#### [Your instructions]
If a line in the records below contains the word "agent", return that line.

#### [Pixel coordinate grounding data]
--------------------------------

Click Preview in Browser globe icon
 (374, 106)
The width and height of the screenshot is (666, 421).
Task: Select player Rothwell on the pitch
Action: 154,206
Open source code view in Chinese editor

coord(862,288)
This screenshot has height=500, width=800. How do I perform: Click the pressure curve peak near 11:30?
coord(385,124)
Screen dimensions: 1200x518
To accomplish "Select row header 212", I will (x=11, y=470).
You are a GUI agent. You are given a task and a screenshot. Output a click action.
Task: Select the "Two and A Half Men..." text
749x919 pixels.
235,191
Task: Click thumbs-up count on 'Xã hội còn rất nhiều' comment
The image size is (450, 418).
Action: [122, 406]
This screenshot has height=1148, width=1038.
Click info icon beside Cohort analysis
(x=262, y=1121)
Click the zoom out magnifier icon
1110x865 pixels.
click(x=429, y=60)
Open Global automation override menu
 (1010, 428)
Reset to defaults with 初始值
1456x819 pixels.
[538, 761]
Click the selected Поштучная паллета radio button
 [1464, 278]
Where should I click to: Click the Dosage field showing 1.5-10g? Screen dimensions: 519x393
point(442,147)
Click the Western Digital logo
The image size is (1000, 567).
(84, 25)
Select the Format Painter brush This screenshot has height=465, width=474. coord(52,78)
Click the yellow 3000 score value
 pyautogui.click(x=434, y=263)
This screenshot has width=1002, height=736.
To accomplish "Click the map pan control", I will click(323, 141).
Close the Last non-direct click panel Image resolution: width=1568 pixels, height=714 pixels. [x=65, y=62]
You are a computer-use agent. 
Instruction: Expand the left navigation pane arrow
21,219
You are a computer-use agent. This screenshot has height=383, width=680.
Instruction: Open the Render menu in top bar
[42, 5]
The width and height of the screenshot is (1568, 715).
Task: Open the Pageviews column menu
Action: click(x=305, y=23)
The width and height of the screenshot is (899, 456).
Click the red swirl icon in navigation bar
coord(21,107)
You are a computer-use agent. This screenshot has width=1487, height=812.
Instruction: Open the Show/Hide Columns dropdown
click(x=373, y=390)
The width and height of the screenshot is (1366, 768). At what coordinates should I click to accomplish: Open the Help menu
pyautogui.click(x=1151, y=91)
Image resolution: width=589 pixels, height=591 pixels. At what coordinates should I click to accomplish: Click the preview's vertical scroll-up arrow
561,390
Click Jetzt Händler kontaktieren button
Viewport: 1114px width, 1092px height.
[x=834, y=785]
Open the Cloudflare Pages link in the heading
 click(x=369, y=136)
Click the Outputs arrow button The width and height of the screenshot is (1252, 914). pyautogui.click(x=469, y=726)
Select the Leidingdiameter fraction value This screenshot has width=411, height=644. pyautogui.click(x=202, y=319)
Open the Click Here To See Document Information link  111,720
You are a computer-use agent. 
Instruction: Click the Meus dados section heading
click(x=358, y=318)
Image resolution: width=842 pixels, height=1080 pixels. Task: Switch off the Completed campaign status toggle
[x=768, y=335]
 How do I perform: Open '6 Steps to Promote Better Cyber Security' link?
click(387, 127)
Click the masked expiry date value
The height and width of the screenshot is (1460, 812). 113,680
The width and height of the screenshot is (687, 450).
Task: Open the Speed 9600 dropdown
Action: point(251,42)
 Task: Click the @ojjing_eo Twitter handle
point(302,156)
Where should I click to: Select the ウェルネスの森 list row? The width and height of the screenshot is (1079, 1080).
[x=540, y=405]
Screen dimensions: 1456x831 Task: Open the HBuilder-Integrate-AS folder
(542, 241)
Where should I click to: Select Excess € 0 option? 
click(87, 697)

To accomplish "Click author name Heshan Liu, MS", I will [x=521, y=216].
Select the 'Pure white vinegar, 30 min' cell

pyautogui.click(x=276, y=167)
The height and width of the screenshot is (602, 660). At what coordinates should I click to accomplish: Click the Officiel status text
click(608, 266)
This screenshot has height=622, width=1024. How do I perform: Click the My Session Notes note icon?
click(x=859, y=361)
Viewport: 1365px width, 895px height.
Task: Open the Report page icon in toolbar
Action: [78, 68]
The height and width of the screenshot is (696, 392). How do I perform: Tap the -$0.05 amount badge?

--------------------------------

#### [Solution]
You are a GUI agent. You are given a task and a screenshot. Output a click action.
You are a computer-use agent. 
You are a computer-use agent. This screenshot has height=383, width=680.
You are a computer-use agent. This screenshot has width=1487, height=812.
You are a computer-use agent. 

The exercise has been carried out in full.